**TASK DETAILS**.
Look for "agent" in every line of the listing. Copy the lines that have it.

--- MATERIAL FOR THIS TASK Enclosed Below ---

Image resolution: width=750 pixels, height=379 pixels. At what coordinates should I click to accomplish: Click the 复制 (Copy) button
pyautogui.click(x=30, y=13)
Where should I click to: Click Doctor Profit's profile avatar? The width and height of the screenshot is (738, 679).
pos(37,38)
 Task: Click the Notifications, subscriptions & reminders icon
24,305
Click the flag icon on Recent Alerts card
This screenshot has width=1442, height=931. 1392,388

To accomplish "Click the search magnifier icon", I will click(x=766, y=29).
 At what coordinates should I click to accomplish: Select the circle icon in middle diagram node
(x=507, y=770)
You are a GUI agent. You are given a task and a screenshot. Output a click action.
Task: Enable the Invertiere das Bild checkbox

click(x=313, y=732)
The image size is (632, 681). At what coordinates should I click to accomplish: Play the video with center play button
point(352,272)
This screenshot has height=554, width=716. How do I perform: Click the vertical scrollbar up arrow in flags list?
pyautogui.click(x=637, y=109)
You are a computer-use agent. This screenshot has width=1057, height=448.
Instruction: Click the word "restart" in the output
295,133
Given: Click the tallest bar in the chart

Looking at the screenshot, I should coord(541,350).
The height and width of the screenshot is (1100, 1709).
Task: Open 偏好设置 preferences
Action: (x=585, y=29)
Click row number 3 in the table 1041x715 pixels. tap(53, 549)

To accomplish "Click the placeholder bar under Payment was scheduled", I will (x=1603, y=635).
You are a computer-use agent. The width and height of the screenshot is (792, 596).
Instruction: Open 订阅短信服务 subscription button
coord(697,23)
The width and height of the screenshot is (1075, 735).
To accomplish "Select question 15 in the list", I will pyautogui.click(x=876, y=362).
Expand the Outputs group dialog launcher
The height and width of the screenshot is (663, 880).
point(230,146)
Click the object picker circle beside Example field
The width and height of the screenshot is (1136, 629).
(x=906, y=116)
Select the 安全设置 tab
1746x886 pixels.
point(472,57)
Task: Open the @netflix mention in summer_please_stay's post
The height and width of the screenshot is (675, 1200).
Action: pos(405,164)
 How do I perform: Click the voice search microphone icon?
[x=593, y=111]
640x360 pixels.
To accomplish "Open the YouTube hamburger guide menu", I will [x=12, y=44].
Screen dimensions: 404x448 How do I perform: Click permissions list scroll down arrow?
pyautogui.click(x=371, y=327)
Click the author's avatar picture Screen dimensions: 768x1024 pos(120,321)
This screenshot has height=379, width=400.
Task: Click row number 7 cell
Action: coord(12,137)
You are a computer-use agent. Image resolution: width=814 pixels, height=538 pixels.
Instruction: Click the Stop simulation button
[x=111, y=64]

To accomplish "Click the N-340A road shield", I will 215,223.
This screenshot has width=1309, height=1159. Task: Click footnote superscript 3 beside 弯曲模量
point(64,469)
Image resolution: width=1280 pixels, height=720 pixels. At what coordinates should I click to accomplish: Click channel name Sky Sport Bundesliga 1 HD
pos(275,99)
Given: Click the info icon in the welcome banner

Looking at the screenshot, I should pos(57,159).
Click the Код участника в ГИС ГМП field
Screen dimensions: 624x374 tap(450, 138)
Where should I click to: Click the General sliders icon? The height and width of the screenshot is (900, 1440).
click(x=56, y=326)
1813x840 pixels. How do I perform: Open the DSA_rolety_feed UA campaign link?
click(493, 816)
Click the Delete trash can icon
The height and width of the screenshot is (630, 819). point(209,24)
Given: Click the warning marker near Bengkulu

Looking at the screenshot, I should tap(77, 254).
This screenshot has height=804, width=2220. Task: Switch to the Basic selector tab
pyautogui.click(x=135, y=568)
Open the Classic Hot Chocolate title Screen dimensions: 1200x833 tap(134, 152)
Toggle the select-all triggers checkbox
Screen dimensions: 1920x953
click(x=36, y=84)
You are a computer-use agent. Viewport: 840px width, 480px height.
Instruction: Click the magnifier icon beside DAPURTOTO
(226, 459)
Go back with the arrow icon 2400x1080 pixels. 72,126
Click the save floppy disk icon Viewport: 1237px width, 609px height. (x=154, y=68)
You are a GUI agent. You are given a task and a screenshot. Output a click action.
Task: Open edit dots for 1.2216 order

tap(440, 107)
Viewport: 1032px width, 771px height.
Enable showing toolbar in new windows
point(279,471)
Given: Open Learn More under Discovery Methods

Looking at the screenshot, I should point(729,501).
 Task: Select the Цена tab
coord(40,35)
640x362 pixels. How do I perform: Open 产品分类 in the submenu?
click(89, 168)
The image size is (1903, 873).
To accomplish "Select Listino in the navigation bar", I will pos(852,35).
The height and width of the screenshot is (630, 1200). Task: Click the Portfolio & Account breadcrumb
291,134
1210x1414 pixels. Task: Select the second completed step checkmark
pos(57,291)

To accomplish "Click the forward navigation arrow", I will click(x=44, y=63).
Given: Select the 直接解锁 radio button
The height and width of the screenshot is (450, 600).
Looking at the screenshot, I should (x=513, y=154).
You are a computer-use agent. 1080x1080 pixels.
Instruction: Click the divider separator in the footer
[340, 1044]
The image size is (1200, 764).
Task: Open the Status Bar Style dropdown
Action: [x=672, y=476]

--- End of Enclosed MATERIAL FOR THIS TASK ---

**EXERCISE SOLUTION**.
You are a GUI agent. You are given a task and a screenshot. Output a click action.
You are a computer-use agent. This screenshot has width=1057, height=448.
You are a computer-use agent. The width and height of the screenshot is (792, 596).
You are a computer-use agent. Image resolution: width=814 pixels, height=538 pixels.
You are a computer-use agent. Viewport: 840px width, 480px height.
You are a GUI agent. You are given a task and a screenshot. Output a click action.
You are a computer-use agent. 1080x1080 pixels.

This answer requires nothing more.